A related editorial highlights that these results are in contrast to reports which found 2800 mg dose of bamlanivimab monotherapy, compared with placebo, achieved statistical significance for the primary outcome of the mean change in viral load from baseline at day 11. It states that this difference in outcomes has arisen, because in the earlier publication, follow-up for the placebo group was incomplete at the time of the database lock. In the final analysis reported here the longer follow-up for the placebo group, which is now complete, resulted in changes in the primary outcome among that group. The comparison of the monotherapy groups against the final results for the placebo group led to changes in the effect sizes, and the loss of previously reported statistical significance in the group that received 2800 mg of bamlanivimab. The editorial discusses the difficulty in reviewing interim study results, which would generally be avoided, but that these are extraordinary times.
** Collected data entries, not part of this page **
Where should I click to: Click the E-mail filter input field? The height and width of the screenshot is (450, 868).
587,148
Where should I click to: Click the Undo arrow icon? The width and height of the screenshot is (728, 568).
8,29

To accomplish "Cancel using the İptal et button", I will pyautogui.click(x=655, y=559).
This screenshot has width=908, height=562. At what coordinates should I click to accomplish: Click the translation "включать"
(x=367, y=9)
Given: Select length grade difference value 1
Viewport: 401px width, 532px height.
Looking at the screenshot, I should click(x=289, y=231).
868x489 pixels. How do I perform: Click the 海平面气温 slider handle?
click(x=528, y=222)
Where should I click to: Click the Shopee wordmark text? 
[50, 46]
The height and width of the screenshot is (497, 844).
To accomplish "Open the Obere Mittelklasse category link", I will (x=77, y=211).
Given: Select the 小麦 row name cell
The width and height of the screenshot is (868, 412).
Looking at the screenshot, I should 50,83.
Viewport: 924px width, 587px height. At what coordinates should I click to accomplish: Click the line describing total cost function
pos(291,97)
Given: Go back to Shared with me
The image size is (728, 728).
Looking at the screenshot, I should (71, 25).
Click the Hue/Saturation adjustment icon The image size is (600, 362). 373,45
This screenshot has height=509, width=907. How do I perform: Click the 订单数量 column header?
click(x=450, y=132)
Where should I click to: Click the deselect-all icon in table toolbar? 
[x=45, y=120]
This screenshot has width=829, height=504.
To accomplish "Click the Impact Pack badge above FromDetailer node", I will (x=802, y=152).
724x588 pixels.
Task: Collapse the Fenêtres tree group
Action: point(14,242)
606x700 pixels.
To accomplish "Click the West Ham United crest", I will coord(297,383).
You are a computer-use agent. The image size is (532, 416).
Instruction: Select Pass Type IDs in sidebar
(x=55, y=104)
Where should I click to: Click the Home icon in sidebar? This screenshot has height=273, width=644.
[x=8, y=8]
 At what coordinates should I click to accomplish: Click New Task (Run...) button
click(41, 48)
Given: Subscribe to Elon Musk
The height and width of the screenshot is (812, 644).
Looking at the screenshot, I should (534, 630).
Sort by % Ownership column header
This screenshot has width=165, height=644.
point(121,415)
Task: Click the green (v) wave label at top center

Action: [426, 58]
It concludes that clinicians face an ever-changing treatment narrative and must make decisions based on the best information available. While the world waits for widespread administration of effective vaccines and additional data on treatments, local efforts should work to improve testing access and turnaround time and reduce logistical barriers to ensure that monoclonal therapies can be provided to patients who are most likely to benefit.